Extrait - Emmanuel Macron, allocution du 13 avril 2020

 

J’exercerai ma liberté de risquer de mourir


Rester confinés. Parce qu’on a des cheveux blancs. Et que les années ont fait de vous un senior. Sur les réseaux sociaux, dès l’annonce de la nouvelle, certaines personnes âgées ont réagi :

« A la sortie du confinement je serai une « personne âgée » (70 ans), et comme je ne serai pas plus contagieux que les autres mais seulement plus fragile, et que ma fragilité ne regarde que moi, vous pourrez vous gratter. J’exercerai ma liberté de risquer de mourir » écrit sur Twitter le journaliste retraité Hubert Huertas, ex chroniqueur à Mediapart, et ancien chef du service politique de France-Culture.

 

 

Pour aller voter, il n’y avait pas de problème de contamination !

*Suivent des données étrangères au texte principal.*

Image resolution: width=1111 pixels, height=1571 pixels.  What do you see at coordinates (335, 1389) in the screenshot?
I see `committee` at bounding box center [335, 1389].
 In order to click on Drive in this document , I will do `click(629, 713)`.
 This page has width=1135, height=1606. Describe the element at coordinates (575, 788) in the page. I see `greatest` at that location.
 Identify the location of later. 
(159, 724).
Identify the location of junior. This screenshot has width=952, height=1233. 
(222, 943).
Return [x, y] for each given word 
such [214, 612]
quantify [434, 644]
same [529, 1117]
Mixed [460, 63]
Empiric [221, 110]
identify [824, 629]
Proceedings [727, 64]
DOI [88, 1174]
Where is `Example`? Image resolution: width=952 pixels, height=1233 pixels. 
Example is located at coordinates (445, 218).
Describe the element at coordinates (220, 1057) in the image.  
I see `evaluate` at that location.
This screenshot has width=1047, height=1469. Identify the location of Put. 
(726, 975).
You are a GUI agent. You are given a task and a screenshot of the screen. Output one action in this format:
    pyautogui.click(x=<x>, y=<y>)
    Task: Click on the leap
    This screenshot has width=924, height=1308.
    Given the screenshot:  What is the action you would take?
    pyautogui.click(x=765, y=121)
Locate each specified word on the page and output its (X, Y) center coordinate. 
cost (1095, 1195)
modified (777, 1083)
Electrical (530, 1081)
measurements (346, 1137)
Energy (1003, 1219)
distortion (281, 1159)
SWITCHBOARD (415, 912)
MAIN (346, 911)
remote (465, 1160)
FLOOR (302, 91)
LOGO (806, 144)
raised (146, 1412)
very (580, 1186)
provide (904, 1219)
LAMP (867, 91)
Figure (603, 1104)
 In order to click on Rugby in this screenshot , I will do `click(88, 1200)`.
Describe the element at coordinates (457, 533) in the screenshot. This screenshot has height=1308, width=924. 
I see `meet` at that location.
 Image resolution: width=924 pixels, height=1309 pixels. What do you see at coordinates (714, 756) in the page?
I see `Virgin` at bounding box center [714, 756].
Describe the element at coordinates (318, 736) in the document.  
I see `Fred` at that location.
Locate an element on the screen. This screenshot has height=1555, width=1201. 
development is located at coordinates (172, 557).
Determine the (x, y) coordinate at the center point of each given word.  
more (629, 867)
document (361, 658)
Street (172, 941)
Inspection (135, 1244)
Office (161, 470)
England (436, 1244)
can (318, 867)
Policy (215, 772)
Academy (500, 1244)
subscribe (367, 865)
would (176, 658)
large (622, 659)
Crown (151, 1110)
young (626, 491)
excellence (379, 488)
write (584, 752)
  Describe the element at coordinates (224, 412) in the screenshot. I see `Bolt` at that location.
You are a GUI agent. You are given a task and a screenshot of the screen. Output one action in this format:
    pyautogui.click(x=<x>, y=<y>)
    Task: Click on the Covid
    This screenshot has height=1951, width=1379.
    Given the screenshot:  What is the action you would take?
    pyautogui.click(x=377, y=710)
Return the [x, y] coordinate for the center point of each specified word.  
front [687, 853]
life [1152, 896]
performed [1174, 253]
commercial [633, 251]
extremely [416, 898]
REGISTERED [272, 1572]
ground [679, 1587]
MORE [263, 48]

Demander aux seniors de rester chez eux. La prescription gouvernementale passe mal chez certains. « Eh oui, tous les vieux ne sont pas morts, alors autant enfermer les autres à vie, comme cela plus de problèmes mais pour aller voter il n’y avait pas de problème de contamination » s’étonne Yves un mois après les élections municipales.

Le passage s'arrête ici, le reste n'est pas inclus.